From: PACT prevents aberrant activation of PKR by endogenous dsRNA without sequestration
A In vitro PKR kinase assay using 112 bp dsRNA (0.25 ng/μl) in the presence of 0, 20, 50, 100, 250 nM PACT, TRBP, RIG-I ∆CARDs, ADAR1 DRBDs. Right: SDS-PAGE showing purity of the proteins. The results were reproduced in 3 independent replicates. B dsRNA binding curve of PACT, TRBP, RIG-I ∆CARDs, ADAR1 DRBDs, derived from the native gel-shift assay in Supplementary Fig. 10A monitoring 112 bp dsRNA binding. For curve fitting, Hill equation was used with the assumption of 8 protein binding sites per 112 bp dsRNA (see Methods). C Pulldown of PACT using PKR-GST or GST. All proteins were purified and treated with benzonase to remove potential nucleic acid contaminants. Catalytically dead K296R PKR was used. The results were reproduced in 3 independent replicates. D In vitro PKR kinase assay using an increasing concentration of PKR in the absence of dsRNA. Benzonase was added during the reaction (in addition to during purification) to ensure that the observed PKR activity is RNA-independent. The results were reproduced in 2 independent replicates. E RNA-independent PKR kinase assay with 1 μM PKR in the presence of 0, 1.25, 2.5, 5 μM PACT, GST, MBP. The results were reproduced in 3 independent replicates.
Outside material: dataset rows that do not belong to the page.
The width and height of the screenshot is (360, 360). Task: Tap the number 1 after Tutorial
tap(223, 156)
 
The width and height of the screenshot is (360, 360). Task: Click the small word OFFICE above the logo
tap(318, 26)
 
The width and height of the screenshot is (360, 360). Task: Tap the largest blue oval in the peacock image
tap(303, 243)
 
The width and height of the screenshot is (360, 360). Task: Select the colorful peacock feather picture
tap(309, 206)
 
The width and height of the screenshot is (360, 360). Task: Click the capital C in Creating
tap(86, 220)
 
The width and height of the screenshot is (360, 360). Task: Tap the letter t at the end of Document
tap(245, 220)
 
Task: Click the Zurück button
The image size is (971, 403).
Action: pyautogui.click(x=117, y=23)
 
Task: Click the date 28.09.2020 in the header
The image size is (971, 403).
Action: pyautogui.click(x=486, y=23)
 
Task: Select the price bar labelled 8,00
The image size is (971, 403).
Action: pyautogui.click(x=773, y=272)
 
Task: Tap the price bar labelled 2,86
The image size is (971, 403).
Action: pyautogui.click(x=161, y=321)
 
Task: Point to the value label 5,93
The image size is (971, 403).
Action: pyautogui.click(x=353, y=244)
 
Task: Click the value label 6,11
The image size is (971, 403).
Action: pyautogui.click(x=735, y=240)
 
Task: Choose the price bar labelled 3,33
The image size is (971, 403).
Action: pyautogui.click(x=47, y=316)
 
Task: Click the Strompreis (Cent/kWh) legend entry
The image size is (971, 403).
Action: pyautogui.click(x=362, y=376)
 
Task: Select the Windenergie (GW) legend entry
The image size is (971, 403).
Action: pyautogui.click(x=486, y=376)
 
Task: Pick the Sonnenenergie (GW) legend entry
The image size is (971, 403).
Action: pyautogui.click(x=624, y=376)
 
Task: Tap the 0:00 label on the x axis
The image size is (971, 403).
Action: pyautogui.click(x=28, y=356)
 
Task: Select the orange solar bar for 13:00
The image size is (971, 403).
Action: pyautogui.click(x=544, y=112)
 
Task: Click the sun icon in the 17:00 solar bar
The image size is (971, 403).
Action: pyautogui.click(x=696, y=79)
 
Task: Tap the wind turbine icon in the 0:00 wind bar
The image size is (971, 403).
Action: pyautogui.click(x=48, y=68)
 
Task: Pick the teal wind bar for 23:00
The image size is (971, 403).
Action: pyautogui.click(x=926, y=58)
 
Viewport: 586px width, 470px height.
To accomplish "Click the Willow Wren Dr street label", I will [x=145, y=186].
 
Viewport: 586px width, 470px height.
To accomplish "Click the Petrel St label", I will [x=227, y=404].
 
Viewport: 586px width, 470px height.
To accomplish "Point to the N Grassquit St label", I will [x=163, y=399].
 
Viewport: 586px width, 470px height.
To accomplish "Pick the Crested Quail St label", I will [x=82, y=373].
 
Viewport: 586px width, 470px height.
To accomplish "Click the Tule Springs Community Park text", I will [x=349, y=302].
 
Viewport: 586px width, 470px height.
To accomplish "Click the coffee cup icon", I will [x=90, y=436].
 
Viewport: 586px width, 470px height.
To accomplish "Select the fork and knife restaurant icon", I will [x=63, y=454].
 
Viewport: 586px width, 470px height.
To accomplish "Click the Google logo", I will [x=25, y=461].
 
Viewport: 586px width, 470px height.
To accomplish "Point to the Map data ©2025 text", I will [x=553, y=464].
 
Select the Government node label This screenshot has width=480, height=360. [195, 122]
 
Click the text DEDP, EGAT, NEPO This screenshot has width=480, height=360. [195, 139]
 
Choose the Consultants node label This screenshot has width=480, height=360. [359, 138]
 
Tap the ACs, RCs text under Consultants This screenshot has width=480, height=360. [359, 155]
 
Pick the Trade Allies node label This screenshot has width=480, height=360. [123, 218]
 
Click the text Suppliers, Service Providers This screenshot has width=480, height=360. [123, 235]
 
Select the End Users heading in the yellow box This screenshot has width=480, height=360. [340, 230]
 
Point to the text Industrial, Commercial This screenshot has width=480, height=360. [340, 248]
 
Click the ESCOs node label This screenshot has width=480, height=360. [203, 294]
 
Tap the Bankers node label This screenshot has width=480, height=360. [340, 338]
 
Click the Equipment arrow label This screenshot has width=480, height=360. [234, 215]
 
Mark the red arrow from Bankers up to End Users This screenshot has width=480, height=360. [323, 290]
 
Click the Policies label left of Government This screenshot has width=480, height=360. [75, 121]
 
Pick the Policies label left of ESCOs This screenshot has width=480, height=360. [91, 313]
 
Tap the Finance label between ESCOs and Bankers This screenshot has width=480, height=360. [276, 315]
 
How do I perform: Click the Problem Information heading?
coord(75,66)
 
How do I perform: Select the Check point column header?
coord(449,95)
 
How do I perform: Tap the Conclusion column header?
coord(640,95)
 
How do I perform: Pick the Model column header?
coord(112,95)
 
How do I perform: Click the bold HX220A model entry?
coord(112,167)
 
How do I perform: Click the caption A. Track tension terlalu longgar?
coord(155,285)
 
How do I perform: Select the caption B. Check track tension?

F RNA-independent PKR kinase assay with 1 μM PKR in the presence of 0, 1.25, 2.5, 5 μM PACT wild type, ∆D1, ∆D2; and 0, 2.5, 5 μM ∆D3. G Correlation between the levels of PKR inhibition and PACT phosphorylation from F. Values are mean ( ± SD) of 2 biological replicates. H Pulldown of PKR or PKR∆DRBDs using PACT D1D2-GST or GST. Catalytically dead K296R mutant was used for both PKR and PKR∆DRBDs. The results were reproduced in 3 independent replicates. I RNA-independent PKR kinase assay with 1 μM PKR or 2 μM PKR∆DRBDs in the presence of 0, 1.25, 2.5, 5 μM PACT. Higher concentration of PKR∆DRBDs was due to its lower activity. The results were reproduced in 3 independent replicates. Source data are provided as a Source Data file.